▸ **EXERCISE GOAL**:
The response should consist of the records that follow, printed exactly.

(Collected data entries)
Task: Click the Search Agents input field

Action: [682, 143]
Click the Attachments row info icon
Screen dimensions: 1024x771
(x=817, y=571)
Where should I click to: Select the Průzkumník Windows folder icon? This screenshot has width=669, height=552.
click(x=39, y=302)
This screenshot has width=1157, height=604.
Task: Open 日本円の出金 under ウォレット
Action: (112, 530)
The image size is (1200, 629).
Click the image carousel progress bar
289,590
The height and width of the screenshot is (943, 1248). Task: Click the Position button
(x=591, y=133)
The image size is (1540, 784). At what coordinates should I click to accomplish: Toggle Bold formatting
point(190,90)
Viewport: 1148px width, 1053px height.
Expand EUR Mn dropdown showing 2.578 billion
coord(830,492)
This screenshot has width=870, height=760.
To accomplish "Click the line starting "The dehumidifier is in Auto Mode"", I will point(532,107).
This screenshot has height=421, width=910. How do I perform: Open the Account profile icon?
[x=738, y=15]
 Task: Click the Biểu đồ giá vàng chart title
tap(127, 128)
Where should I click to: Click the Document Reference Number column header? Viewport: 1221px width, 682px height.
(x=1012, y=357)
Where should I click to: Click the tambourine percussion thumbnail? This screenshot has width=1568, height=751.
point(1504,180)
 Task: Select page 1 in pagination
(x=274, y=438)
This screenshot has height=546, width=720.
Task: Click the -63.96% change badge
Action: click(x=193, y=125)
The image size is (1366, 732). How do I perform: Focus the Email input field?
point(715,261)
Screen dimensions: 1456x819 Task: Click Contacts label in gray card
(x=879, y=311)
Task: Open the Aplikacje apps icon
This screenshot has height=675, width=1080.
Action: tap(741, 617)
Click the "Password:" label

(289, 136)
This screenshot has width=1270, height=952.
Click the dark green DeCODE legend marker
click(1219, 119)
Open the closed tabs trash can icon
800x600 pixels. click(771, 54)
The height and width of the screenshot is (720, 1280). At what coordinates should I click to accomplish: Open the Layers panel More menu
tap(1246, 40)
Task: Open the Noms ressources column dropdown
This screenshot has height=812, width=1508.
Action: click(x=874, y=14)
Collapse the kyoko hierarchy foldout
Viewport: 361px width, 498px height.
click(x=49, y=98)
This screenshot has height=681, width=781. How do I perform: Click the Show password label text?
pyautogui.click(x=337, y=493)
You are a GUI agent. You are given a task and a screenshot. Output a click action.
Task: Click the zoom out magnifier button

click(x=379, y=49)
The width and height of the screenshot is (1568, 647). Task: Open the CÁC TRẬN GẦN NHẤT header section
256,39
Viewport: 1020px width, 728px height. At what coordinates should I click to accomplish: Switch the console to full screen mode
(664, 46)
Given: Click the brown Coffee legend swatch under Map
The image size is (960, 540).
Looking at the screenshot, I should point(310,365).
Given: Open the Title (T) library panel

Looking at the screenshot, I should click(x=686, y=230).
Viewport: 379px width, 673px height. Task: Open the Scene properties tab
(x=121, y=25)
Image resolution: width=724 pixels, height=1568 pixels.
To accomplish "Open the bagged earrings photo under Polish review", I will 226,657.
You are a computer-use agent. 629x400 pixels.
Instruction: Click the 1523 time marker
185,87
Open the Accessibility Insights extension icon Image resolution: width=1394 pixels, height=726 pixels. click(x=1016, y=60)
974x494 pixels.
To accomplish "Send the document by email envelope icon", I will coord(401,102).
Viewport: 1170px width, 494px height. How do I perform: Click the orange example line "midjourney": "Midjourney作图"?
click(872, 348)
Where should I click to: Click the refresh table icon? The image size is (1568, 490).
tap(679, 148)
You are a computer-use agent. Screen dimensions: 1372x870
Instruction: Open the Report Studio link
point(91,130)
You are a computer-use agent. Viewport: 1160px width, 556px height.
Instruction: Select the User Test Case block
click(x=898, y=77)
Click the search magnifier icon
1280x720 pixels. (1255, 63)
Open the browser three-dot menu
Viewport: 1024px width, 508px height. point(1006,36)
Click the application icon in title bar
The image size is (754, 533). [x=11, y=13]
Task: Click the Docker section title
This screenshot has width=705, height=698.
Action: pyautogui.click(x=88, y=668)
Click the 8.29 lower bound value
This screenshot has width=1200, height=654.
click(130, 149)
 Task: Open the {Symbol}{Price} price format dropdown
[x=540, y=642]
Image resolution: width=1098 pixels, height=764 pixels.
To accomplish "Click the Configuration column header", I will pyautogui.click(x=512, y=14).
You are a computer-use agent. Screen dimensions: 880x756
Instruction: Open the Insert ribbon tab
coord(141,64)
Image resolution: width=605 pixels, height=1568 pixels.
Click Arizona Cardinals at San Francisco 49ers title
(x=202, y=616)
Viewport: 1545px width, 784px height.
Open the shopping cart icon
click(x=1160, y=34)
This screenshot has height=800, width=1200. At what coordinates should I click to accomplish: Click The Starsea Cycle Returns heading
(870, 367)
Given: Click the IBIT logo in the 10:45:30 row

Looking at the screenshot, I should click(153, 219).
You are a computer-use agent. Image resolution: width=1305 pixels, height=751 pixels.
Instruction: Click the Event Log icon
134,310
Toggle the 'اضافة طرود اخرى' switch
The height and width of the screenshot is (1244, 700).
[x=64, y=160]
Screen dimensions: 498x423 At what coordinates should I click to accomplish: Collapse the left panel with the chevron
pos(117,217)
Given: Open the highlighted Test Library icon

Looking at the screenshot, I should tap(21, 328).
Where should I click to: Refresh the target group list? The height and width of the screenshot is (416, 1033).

▸ **WRITTEN ANSWER**:
Task: Click the Search Agents input field

Action: [682, 143]
Click the Attachments row info icon
Screen dimensions: 1024x771
(x=817, y=571)
Where should I click to: Select the Průzkumník Windows folder icon? This screenshot has width=669, height=552.
click(x=39, y=302)
This screenshot has width=1157, height=604.
Task: Open 日本円の出金 under ウォレット
Action: (112, 530)
The image size is (1200, 629).
Click the image carousel progress bar
289,590
The height and width of the screenshot is (943, 1248). Task: Click the Position button
(x=591, y=133)
The image size is (1540, 784). At what coordinates should I click to accomplish: Toggle Bold formatting
point(190,90)
Viewport: 1148px width, 1053px height.
Expand EUR Mn dropdown showing 2.578 billion
coord(830,492)
This screenshot has width=870, height=760.
To accomplish "Click the line starting "The dehumidifier is in Auto Mode"", I will point(532,107).
This screenshot has height=421, width=910. How do I perform: Open the Account profile icon?
[x=738, y=15]
 Task: Click the Biểu đồ giá vàng chart title
tap(127, 128)
Where should I click to: Click the Document Reference Number column header? Viewport: 1221px width, 682px height.
(x=1012, y=357)
Where should I click to: Click the tambourine percussion thumbnail? This screenshot has width=1568, height=751.
point(1504,180)
 Task: Select page 1 in pagination
(x=274, y=438)
This screenshot has height=546, width=720.
Task: Click the -63.96% change badge
Action: click(x=193, y=125)
The image size is (1366, 732). How do I perform: Focus the Email input field?
point(715,261)
Screen dimensions: 1456x819 Task: Click Contacts label in gray card
(x=879, y=311)
Task: Open the Aplikacje apps icon
This screenshot has height=675, width=1080.
Action: tap(741, 617)
Click the "Password:" label

(289, 136)
This screenshot has width=1270, height=952.
Click the dark green DeCODE legend marker
click(1219, 119)
Open the closed tabs trash can icon
800x600 pixels. click(771, 54)
The height and width of the screenshot is (720, 1280). At what coordinates should I click to accomplish: Open the Layers panel More menu
tap(1246, 40)
Task: Open the Noms ressources column dropdown
This screenshot has height=812, width=1508.
Action: click(x=874, y=14)
Collapse the kyoko hierarchy foldout
Viewport: 361px width, 498px height.
click(x=49, y=98)
This screenshot has height=681, width=781. How do I perform: Click the Show password label text?
pyautogui.click(x=337, y=493)
You are a GUI agent. You are given a task and a screenshot. Output a click action.
Task: Click the zoom out magnifier button

click(x=379, y=49)
The width and height of the screenshot is (1568, 647). Task: Open the CÁC TRẬN GẦN NHẤT header section
256,39
Viewport: 1020px width, 728px height. At what coordinates should I click to accomplish: Switch the console to full screen mode
(664, 46)
Given: Click the brown Coffee legend swatch under Map
The image size is (960, 540).
Looking at the screenshot, I should point(310,365).
Given: Open the Title (T) library panel

Looking at the screenshot, I should click(x=686, y=230).
Viewport: 379px width, 673px height. Task: Open the Scene properties tab
(x=121, y=25)
Image resolution: width=724 pixels, height=1568 pixels.
To accomplish "Open the bagged earrings photo under Polish review", I will 226,657.
You are a computer-use agent. 629x400 pixels.
Instruction: Click the 1523 time marker
185,87
Open the Accessibility Insights extension icon Image resolution: width=1394 pixels, height=726 pixels. click(x=1016, y=60)
974x494 pixels.
To accomplish "Send the document by email envelope icon", I will coord(401,102).
Viewport: 1170px width, 494px height. How do I perform: Click the orange example line "midjourney": "Midjourney作图"?
click(872, 348)
Where should I click to: Click the refresh table icon? The image size is (1568, 490).
tap(679, 148)
You are a computer-use agent. Screen dimensions: 1372x870
Instruction: Open the Report Studio link
point(91,130)
You are a computer-use agent. Viewport: 1160px width, 556px height.
Instruction: Select the User Test Case block
click(x=898, y=77)
Click the search magnifier icon
1280x720 pixels. (1255, 63)
Open the browser three-dot menu
Viewport: 1024px width, 508px height. point(1006,36)
Click the application icon in title bar
The image size is (754, 533). [x=11, y=13]
Task: Click the Docker section title
This screenshot has width=705, height=698.
Action: pyautogui.click(x=88, y=668)
Click the 8.29 lower bound value
This screenshot has width=1200, height=654.
click(130, 149)
 Task: Open the {Symbol}{Price} price format dropdown
[x=540, y=642]
Image resolution: width=1098 pixels, height=764 pixels.
To accomplish "Click the Configuration column header", I will pyautogui.click(x=512, y=14).
You are a computer-use agent. Screen dimensions: 880x756
Instruction: Open the Insert ribbon tab
coord(141,64)
Image resolution: width=605 pixels, height=1568 pixels.
Click Arizona Cardinals at San Francisco 49ers title
(x=202, y=616)
Viewport: 1545px width, 784px height.
Open the shopping cart icon
click(x=1160, y=34)
This screenshot has height=800, width=1200. At what coordinates should I click to accomplish: Click The Starsea Cycle Returns heading
(870, 367)
Given: Click the IBIT logo in the 10:45:30 row

Looking at the screenshot, I should click(153, 219).
You are a computer-use agent. Image resolution: width=1305 pixels, height=751 pixels.
Instruction: Click the Event Log icon
134,310
Toggle the 'اضافة طرود اخرى' switch
The height and width of the screenshot is (1244, 700).
[x=64, y=160]
Screen dimensions: 498x423 At what coordinates should I click to accomplish: Collapse the left panel with the chevron
pos(117,217)
Given: Open the highlighted Test Library icon

Looking at the screenshot, I should tap(21, 328).
Where should I click to: Refresh the target group list? The height and width of the screenshot is (416, 1033).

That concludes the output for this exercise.